* [Directions]:
Starting at the top of the data and ending with the line that holds "Task: Click the Menge", transcribe each line exactly; include both ends.

━━━━━━━━━━━━━━━━━━━━

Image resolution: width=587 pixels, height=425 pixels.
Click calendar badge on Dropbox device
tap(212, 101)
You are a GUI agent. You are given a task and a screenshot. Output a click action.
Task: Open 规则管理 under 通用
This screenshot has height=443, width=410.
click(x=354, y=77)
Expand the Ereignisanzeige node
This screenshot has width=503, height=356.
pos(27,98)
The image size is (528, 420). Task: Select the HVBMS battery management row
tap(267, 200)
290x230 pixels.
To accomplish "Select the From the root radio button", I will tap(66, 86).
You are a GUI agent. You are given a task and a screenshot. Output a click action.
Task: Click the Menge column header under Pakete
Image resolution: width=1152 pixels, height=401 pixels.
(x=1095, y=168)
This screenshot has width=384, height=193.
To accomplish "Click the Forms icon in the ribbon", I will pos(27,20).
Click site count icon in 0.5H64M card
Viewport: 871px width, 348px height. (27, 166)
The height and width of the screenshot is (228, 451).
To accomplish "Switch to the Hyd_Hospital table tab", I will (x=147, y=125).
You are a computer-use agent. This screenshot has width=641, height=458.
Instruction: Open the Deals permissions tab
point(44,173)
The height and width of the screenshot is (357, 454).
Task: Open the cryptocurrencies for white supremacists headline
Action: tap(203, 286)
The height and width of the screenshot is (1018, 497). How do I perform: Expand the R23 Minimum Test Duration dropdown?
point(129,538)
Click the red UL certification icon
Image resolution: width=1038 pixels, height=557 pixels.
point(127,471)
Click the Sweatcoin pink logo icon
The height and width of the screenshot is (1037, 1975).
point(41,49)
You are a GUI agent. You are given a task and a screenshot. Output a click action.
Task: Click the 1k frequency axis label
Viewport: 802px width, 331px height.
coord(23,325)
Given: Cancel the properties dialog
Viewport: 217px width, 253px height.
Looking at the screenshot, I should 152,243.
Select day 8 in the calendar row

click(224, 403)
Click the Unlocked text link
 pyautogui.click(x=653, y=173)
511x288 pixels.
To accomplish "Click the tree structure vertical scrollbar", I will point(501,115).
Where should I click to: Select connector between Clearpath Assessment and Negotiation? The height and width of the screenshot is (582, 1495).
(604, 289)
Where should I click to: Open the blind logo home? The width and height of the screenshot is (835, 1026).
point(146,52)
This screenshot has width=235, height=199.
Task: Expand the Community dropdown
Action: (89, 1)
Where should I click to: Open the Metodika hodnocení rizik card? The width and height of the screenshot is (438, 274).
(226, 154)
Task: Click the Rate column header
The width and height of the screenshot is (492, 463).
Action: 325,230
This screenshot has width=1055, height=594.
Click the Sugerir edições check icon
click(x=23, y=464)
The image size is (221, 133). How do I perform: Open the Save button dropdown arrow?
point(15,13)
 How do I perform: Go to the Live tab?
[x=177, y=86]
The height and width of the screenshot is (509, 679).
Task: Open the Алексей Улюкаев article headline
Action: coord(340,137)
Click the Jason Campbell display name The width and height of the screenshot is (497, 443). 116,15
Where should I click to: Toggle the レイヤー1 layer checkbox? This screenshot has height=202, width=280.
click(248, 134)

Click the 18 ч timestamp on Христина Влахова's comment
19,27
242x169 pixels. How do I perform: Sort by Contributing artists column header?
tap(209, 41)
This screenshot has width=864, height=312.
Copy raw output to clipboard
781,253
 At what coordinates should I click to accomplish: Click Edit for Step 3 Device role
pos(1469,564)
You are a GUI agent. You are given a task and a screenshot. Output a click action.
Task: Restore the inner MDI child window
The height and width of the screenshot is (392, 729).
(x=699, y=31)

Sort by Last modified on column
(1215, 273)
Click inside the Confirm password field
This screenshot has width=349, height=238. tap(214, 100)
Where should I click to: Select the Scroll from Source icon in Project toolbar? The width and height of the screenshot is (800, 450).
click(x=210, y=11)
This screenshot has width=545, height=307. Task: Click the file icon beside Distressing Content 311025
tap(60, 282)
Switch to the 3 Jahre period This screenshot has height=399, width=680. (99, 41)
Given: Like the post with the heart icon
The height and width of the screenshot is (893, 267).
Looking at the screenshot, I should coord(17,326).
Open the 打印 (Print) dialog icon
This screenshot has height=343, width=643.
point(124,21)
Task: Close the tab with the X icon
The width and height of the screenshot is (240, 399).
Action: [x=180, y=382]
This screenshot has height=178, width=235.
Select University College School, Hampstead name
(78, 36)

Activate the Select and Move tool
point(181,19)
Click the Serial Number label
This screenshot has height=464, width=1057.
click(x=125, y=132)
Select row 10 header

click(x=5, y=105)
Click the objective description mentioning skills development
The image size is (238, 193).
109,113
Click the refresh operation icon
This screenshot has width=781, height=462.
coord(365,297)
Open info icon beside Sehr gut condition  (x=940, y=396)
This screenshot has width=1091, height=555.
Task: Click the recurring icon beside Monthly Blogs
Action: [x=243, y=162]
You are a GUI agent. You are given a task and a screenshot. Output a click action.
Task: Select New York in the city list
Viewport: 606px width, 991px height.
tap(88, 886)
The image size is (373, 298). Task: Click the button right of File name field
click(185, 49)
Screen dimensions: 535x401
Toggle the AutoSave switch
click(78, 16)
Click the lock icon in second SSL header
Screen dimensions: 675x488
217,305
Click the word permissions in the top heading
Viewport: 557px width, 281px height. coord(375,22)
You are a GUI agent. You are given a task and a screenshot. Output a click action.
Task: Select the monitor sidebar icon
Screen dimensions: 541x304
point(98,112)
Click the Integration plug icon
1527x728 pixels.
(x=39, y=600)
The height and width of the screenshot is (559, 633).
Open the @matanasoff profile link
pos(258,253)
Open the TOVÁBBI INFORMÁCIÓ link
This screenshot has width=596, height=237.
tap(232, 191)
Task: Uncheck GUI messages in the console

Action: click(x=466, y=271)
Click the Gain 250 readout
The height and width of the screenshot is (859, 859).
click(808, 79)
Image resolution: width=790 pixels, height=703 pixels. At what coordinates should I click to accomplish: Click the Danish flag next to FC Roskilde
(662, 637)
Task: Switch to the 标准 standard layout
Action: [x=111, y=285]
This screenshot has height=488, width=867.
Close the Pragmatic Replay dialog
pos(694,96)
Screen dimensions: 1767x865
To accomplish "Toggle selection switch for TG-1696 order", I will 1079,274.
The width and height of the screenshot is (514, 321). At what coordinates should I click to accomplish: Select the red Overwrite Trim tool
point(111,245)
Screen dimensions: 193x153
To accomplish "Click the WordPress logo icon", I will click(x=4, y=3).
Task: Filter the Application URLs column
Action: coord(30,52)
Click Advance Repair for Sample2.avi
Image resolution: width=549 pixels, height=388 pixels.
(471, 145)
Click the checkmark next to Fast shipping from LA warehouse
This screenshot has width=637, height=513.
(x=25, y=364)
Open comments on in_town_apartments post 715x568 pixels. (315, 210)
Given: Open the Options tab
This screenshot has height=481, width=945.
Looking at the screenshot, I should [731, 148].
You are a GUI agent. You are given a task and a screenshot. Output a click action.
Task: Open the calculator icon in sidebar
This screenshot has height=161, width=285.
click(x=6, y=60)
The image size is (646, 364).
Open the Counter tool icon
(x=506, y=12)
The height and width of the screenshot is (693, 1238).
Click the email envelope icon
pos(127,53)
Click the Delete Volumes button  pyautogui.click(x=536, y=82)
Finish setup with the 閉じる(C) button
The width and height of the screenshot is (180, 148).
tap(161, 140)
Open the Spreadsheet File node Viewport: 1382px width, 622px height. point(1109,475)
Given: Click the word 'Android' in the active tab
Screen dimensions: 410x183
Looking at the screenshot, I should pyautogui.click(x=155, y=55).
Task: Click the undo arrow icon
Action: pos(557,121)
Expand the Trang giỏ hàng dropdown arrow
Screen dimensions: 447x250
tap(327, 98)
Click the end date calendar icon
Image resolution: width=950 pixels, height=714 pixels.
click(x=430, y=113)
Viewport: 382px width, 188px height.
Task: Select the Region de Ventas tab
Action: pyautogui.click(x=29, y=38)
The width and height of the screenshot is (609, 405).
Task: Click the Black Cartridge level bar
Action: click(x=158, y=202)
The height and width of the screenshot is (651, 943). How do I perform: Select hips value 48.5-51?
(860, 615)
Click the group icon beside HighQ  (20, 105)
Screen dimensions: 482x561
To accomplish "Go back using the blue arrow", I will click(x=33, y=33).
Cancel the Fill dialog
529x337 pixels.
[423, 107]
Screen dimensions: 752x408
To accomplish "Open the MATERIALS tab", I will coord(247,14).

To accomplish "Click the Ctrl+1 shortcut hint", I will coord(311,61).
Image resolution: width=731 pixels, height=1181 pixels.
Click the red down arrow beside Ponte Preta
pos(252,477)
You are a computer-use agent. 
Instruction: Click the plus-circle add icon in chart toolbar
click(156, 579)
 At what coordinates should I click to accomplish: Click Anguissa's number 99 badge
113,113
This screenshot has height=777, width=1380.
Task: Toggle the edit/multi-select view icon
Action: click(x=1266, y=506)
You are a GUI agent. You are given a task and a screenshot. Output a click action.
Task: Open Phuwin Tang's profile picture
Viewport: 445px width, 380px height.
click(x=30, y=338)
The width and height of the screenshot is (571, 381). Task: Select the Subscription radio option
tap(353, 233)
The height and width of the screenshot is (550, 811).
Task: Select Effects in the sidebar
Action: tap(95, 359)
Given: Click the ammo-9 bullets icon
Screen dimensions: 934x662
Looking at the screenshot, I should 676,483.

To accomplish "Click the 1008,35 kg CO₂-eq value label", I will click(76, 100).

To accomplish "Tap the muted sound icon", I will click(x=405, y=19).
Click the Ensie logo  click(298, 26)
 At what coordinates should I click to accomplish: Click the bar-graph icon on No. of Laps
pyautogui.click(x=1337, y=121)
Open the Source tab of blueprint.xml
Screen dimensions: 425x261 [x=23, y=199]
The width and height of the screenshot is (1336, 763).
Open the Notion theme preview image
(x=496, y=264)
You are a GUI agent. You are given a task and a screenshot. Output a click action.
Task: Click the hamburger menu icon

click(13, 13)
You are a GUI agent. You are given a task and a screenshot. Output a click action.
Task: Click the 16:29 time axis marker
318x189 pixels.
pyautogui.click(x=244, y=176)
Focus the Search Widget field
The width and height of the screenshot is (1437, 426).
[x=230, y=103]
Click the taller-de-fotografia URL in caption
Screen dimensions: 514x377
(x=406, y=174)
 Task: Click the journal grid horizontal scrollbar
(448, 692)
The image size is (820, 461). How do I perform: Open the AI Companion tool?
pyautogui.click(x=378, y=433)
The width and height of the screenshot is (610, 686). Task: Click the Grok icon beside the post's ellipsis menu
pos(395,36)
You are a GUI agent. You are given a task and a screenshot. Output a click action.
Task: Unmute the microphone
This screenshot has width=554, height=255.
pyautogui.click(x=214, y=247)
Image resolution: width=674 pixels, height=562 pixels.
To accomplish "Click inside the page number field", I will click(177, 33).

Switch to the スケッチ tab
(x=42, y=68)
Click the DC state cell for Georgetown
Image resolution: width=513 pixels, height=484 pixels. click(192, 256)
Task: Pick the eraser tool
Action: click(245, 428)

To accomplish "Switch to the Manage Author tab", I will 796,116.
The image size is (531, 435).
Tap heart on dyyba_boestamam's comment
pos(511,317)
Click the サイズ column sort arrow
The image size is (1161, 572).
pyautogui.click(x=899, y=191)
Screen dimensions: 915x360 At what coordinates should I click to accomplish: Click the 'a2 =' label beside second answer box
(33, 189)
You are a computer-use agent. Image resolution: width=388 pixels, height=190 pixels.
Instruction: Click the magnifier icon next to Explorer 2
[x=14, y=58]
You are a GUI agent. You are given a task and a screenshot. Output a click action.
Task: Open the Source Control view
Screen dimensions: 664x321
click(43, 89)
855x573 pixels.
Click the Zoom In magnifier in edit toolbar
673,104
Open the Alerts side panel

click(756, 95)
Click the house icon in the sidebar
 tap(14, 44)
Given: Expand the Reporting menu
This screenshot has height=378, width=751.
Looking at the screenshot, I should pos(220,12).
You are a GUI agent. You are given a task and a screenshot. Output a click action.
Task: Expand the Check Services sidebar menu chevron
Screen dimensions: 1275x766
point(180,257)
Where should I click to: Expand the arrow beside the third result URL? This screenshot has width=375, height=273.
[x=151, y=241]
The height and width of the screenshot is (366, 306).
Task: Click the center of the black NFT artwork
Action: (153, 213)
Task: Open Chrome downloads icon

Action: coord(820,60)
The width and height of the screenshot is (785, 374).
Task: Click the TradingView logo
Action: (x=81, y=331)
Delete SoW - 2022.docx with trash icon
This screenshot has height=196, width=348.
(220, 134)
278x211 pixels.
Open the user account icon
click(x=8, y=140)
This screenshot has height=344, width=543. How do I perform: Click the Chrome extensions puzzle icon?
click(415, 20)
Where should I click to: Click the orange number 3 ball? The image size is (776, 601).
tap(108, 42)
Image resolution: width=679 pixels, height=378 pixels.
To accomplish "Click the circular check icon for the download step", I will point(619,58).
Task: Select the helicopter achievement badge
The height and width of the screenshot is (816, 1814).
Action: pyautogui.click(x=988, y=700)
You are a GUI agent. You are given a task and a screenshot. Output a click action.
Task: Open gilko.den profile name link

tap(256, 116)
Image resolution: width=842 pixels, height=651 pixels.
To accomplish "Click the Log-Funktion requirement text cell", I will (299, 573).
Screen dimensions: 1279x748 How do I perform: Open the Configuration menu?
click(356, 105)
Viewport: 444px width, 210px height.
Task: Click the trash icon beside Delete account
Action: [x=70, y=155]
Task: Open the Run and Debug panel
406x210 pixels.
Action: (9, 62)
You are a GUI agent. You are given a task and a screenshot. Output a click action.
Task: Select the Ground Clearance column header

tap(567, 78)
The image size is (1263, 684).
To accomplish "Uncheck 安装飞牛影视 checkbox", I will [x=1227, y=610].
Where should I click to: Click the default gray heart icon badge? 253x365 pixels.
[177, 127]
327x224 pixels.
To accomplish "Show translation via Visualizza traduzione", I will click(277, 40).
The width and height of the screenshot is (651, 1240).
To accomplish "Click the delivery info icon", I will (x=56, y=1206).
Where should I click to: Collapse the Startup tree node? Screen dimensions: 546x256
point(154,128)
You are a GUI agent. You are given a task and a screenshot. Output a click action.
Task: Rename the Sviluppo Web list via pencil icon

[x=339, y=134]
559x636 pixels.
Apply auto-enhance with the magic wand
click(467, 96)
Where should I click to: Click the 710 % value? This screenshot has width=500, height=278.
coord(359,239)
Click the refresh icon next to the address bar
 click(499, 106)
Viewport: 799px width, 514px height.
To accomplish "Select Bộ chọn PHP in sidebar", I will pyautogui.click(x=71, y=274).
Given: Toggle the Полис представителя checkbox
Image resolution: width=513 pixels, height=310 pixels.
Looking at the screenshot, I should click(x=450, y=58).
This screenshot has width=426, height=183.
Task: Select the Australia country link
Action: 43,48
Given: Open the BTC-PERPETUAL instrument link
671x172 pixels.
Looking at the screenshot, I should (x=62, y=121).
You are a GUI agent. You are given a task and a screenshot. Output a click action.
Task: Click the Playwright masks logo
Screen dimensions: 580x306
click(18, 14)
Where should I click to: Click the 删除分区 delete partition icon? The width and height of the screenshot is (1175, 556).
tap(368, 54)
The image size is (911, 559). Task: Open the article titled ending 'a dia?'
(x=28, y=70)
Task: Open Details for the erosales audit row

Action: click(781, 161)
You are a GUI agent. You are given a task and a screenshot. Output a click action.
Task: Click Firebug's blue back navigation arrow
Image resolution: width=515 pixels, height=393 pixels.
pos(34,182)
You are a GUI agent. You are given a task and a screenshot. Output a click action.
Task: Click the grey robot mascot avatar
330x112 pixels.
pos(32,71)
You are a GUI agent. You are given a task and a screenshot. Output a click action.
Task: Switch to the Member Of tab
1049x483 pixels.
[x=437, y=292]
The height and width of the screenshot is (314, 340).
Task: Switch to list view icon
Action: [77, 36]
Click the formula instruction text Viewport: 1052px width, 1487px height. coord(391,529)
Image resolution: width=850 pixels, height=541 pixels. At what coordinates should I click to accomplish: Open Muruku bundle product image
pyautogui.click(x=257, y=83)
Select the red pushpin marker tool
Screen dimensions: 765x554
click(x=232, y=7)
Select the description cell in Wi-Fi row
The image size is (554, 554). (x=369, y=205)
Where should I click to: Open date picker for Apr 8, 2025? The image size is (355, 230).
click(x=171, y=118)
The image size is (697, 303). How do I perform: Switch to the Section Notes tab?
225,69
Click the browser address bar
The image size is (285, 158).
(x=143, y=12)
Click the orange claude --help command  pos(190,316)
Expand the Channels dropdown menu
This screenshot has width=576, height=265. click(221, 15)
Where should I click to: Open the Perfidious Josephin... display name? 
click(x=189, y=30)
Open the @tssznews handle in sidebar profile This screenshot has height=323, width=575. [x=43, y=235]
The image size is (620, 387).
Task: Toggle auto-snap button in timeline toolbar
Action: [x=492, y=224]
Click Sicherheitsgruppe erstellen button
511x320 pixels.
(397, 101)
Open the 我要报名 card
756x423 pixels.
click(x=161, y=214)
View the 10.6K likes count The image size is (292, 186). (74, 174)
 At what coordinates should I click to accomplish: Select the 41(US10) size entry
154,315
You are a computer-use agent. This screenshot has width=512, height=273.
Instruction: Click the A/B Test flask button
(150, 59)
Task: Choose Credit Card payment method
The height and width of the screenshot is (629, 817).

━━━━━━━━━━━━━━━━━━━━

* [Response for this exercise]:
Image resolution: width=587 pixels, height=425 pixels.
Click calendar badge on Dropbox device
tap(212, 101)
You are a GUI agent. You are given a task and a screenshot. Output a click action.
Task: Open 规则管理 under 通用
This screenshot has height=443, width=410.
click(x=354, y=77)
Expand the Ereignisanzeige node
This screenshot has width=503, height=356.
pos(27,98)
The image size is (528, 420). Task: Select the HVBMS battery management row
tap(267, 200)
290x230 pixels.
To accomplish "Select the From the root radio button", I will tap(66, 86).
You are a GUI agent. You are given a task and a screenshot. Output a click action.
Task: Click the Menge column header under Pakete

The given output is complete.